Lista de tarefas:
(A) Responda com base no artigo sobre Dallagnol:
(i) Com quantos votos ele foi eleito Deputado Federal?
(ii) Com agentes de qual órgão dos EUA ele se orientou durante a Operação?
(iii) Que instituto de Direito Privado o TSE usou como fundamento para cassar o mandato?
(B) Prossiga com o artigo sobre Dallagnol a partir da última frase apresentada.

Dallagnol foi lavajatizado pelo TSE, por Rogerio Dultra dos Santos

Nesta última segunda-feira, dia 16 de abril de 2023, Dallagnol sentiu o gosto do seu próprio veneno. Foi lavajatizado.

Foto Lula Marques/ Agência Brasil.

Dallagnol foi lavajatizado pelo TSE

por Rogerio Dultra dos Santos

Deltan Dallagnol é um indivíduo destituído de superego. Acha que pode tudo. E, durante um tempo, agiu como se pudesse. Violou todas as regras do direito com o objetivo de perseguir seus opositores políticos. Tinha pretensão de enriquecer e ficar famoso no processo. Queria também, quem sabe, se tornar presidente ou Senador da República. E mesmo depois dos escândalos da vaza-jato e da Operação Spoofing, foi eleito Deputado Federal com mais de 300.000 votos.

Dallagnol, sabemos, tem uma ficha corrida e tanto. Conversas vazadas com o seu comparça da Justiça, o então juiz Sérgio Moro, dão conta de que queriam grampear Ministros do STJ. Desejava também fazer um fundo controlado por ele com milhões de reais “recuperados” pelos processos ilegais da Lava-Jato para “combater a corrupção”, eleger a si e a correligionários e, quem sabe, ganhar uns trocados. Exatamente como fez ao comprar apartamentos destinados a pessoas carentes do programa “Minha casa, minha vida”.

Ainda mais. Durante boa parte do tempo da famigerada “Operação”, Dallagnol se orientou com agentes do Departamento de Justiça dos EUA, numa violação explícita da soberania nacional. Possível crime de alta traição.

Pois bem. Nesta última segunda-feira, dia 16 de abril de 2023, Dallagnol sentiu o gosto do seu próprio veneno. Foi lavajatizado.

Em decisão unânime e rapidíssima, o TSE cassou seu mandato de Deputado Federal. Utilizou-se como fundamento “argumentativo” o instituto de Direito Privado chamado “fraude à lei”, geralmente aplicado àqueles que lesam credores.

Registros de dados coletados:

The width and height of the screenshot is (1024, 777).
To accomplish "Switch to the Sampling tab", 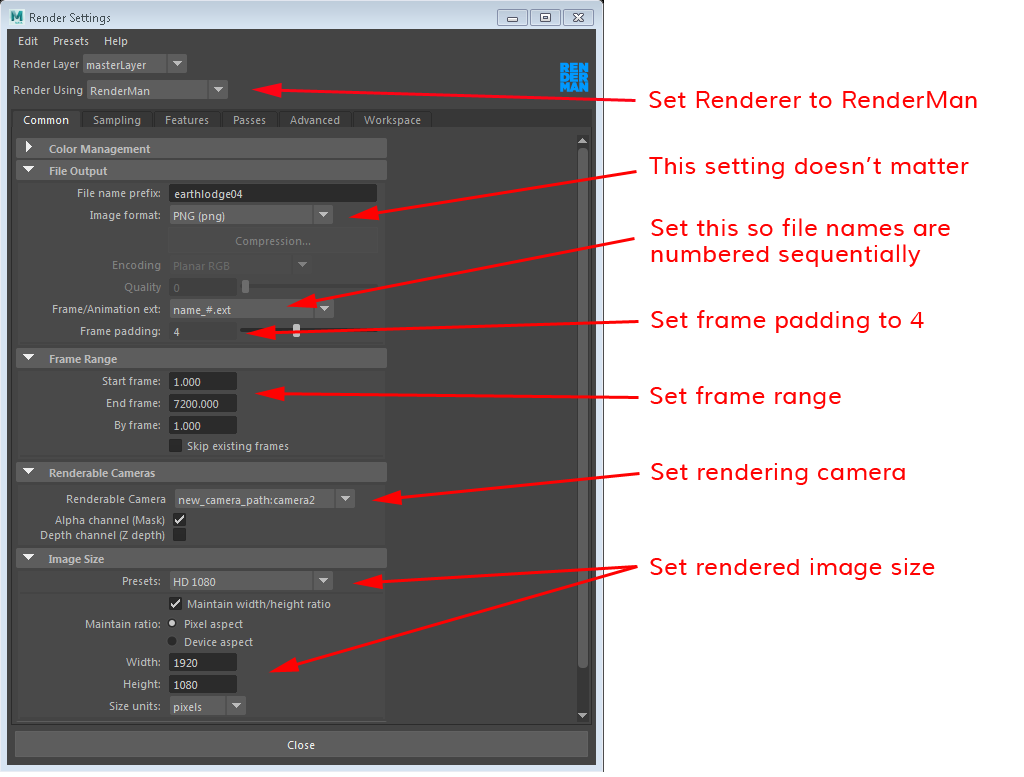I will (117, 120).
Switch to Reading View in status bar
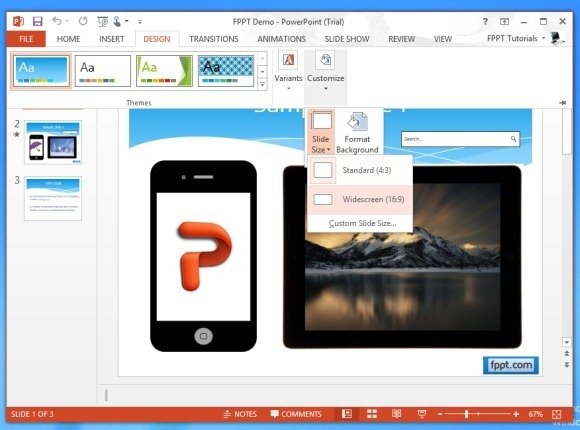 click(397, 414)
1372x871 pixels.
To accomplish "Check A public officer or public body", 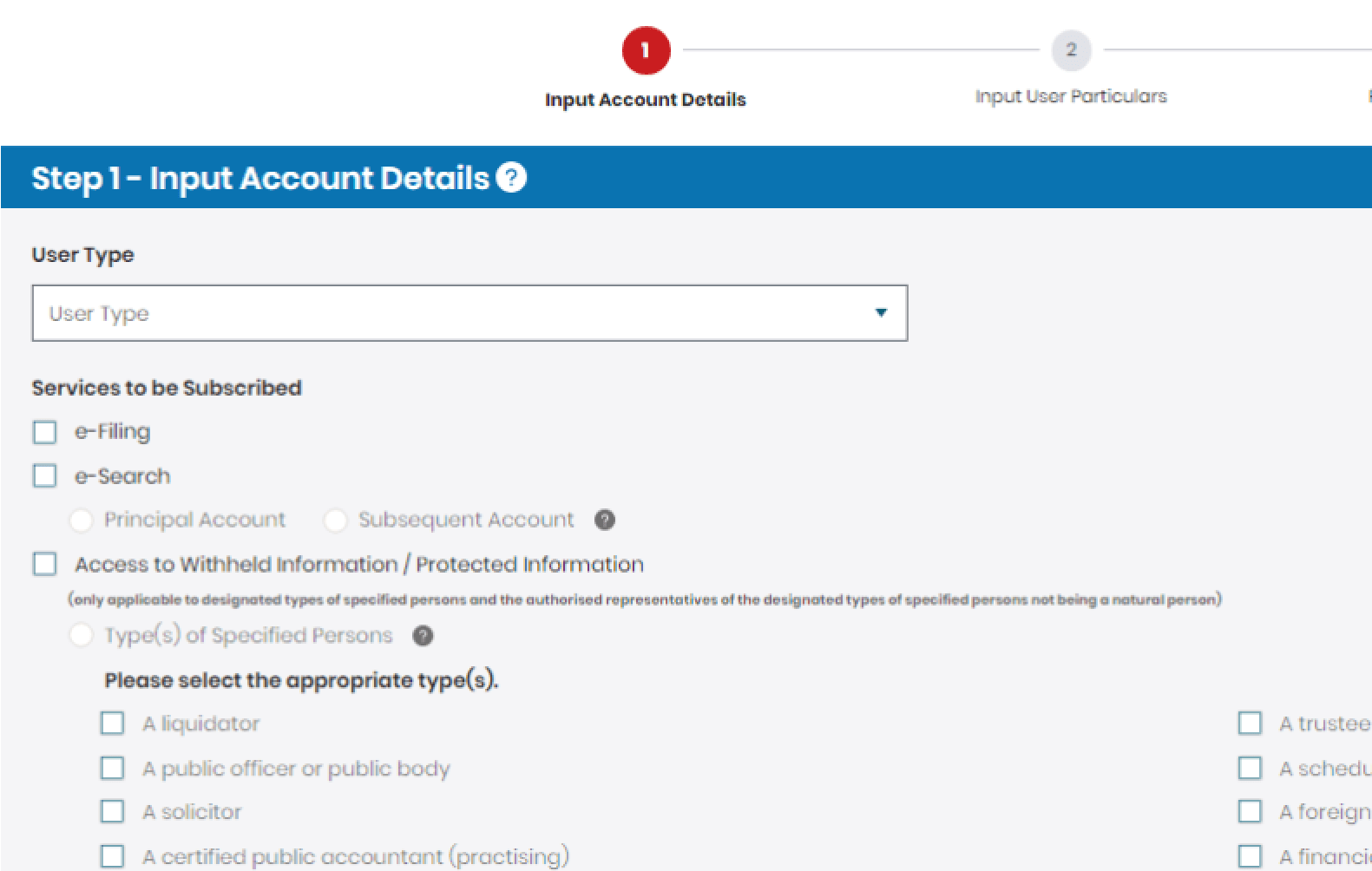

Questões resolvidas:
(A)
(i) Com mais de 300.000 votos.
(ii) Com agentes do Departamento de Justiça dos EUA.
(iii) O instituto chamado "fraude à lei".

(B)
O que o instituto “fraude à lei” tem que ver com a Lei da Ficha Limpa? Rigorosamente nada. O TSE trouxe retoricamente para a aplicação de uma Lei de Direito Público um instituto de Direito Privado com o fito de bloquear no gogó a “malandragem” feita por Dallagnol.

O texto da Lei da Ficha Limpa é claro: tem que ter PAD aberto para que a exoneração seja ilegal. Na alínea q do inciso 1 do Art, 1º da Lei, alínea de autoria do então Deputado Flávio Dino, são inelegíveis para qualquer cargo os membros do Judiciário e do MP “que tenham pedido exoneração ou aposentadoria voluntária na pendência de processo administrativo disciplinar”.

Sabe-se que existiam várias investigações em aberto no CNJ contra Deltan. Nenhuma, entretanto, tinha virado Processo Admnistrativo Disciplinar no momento da exoneração.

Deltan então “driblou” a provável abertura de vários PAD’s com seu pedido de exoneração, antecipando-se, com a óbvia intenção de poder se eleger Deputado Federal, escapando das eventuais punições que deveriam atingí-lo.

Sabemos que isso é condenável eticamente. É fraudulento, inclusive. Aliàs, Dallagnol é um poço de reprovabilidade ética e moral.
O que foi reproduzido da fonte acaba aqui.